Below are images of sandy beaches more or less occupied by the surfperches, Amphistichus rhodoterus and Hyperproson ellipticum, year around. All of the photos were taken at low tide and the views are to the north. Do you notice any differences? Do you think a surfperch could?
Here on theoutershores, we’re always thinking about how similar species, like small silvery surfperches, partition their world and find a way to coexist in simple and seemingly featureless sandy landscapes. In And the King of the Surf is… I showed that redtail surfperch, A. rhodoterus, and silver surfperch, H. ellipticum, are common surf zone inhabitants in my home waters. Surfperch coexistence isn’t unique to my part of the world. Wherever there are exposed sandy beaches, anywhere from Vancouver Island, British Columbia, Canada to north-central Baja California, Mexico, you will almost always find two or three surfperches making a living in the surf zone. How do they do that? In Sampling Surfperch on the Incoming Tide I started an exploration of surfperch abundance and the tidal cycle, and the results got me thinking that some partitioning may occur when species respond differently to the tidal cycle. Here, I tackle another aspect of environment; do redtails and silvers partition the surf zone by preferring different beaches?
Over the past few years I’ve sampled surfperch on the extensive sandy beaches of northern Oregon. These beaches are separated from each other by one to many rocky headlands and intervening beaches, and by distances from less than a mile to over 50 miles. The basic sampling method is angling. I used one method for a while and I call it my pilot method. If you want to know more about my pilot method you can check out Choices, Choices…Everywhere. I recently improved on that method with some simple refinements that aren’t really important here; the two methods are similar.
This is a look at the overall catch from the pilot and the refined sampling methods. There are two things to notice. First, both methods pick up more redtails than silvers. I don’t know if either method does a good job of assessing relative abundance; usually we think smaller fish, silvers in this case, are going to be more abundant. Second, the proportion of silvers in the sample nearly doubles, increasing from 22% of the catch with the pilot method to 39% of the catch, with the refined method. The simplest explanation is that the refinements improved the chances of connecting with silvers. The two methods are similar from this angler’s point of view, but apparently not from the surfperches’ point of view, so I’m hesitant to combine the results. Both provide indices of abundance, and, applied in a standard fashion on different beaches, they should reveal preferences if any exist.
I’ll start by comparing the redtail and silver catch at beaches where the sample is large, exceeding 50 fish. Big samples should more accurately characterize what’s going on than small samples. The 50 fish rule is kind of strict and a result is that my comparisons are limited to two beaches under the pilot method and two beaches under the refined method. In the top panel you can see that the proportion of silvers varies quite a bit between the two sites, .09 at location 1 and .66 at location 2. You don’t need a statistical test to tell these beaches are different.

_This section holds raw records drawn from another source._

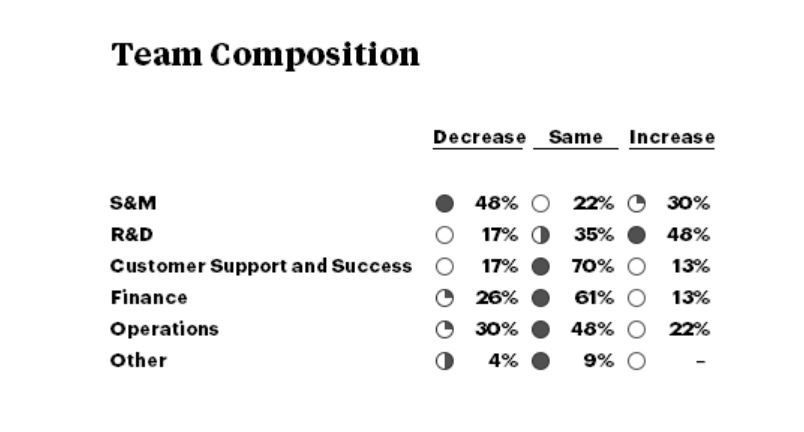Select the quarter-pie icon for Finance Decrease
Screen dimensions: 804x432
click(445, 298)
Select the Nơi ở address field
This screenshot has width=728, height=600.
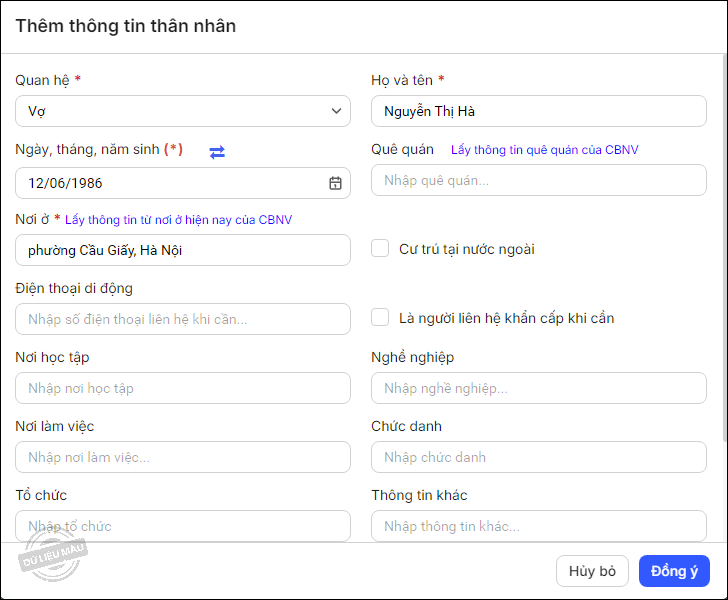(x=183, y=250)
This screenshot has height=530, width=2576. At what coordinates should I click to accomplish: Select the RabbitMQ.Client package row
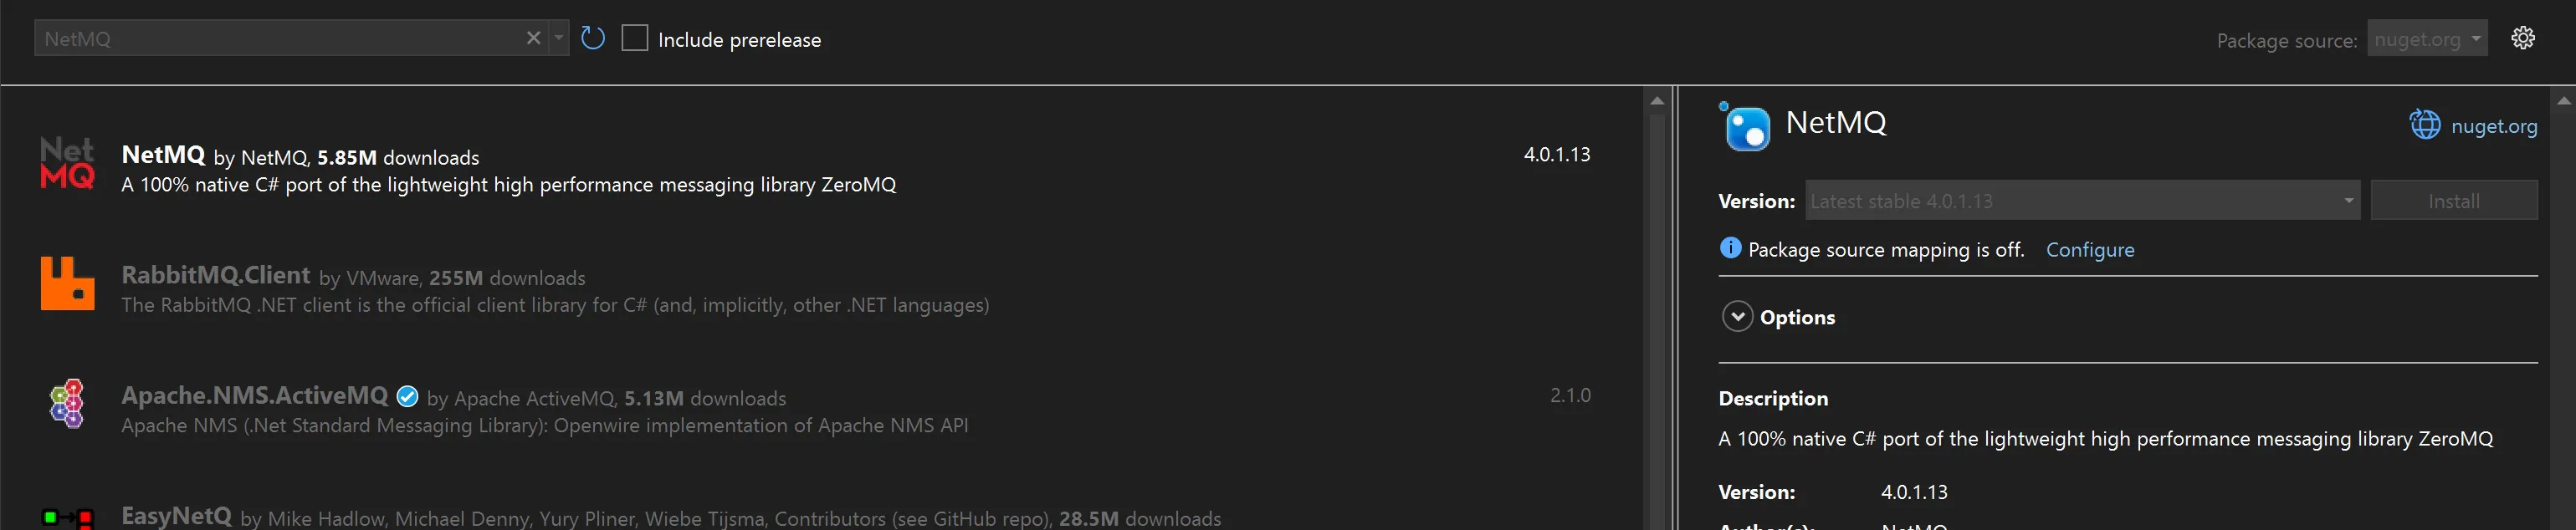point(800,290)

Under the refined protocol (bottom panel), the proportion of silvers is similar at the two sites, .29 at location 1 and .32 at location 2. It’s pretty clear the results from these beaches are nearly identical. The larger overall number of fish at location 1 is an effect of sampling effort (same for the upper panel). So, from an abundance perspective, for the two most abundant surfperches, it looks like some beaches are are quite different and some are similar. Let’s examine a larger set of results.
The tables above show the catch at locations I sampled long enough to catch at least a few fish. Locations 1, 2 and 4 will be familiar from the discussion above. If you want to go the statistical route, assuming this stuff meets all or most of the assumptions, we can bust out the chi-squate statistic. Remember this old friend?
In the pilot (top table), as I foreshadowed earlier, silvers are underrepresented at location 1 and overrepresented at location 4. They are also overrepresented in the location 2 sample compared to what you would expect if there were no differences between beaches. Here, X2 = 33.00, df = 4, p < .0001. There are also between-beach differences with the refined sampling method (bottom table), X2 = 20.33, df = 4, p < .0001. If you check out locations 3 and 4 you can see that silvers are substantially overrepresented compared to the random expectation. So, under two protocols, it looks like heterogeneity is the name of the game when it comes to surfperches and sandy beaches.
This result is important because it is part of the explanation for how, over a range spanning over 1,600 miles of coastline, two or three species of surfperch can coexist wherever there are exposed sandy beaches. This insight about beach heterogeneity is pretty cool and, I confess, a little surprising. I guess I fell into the trap of thinking about the sandy beaches as featureless and rather homogeneous. I wonder what surfperches see that I don’t?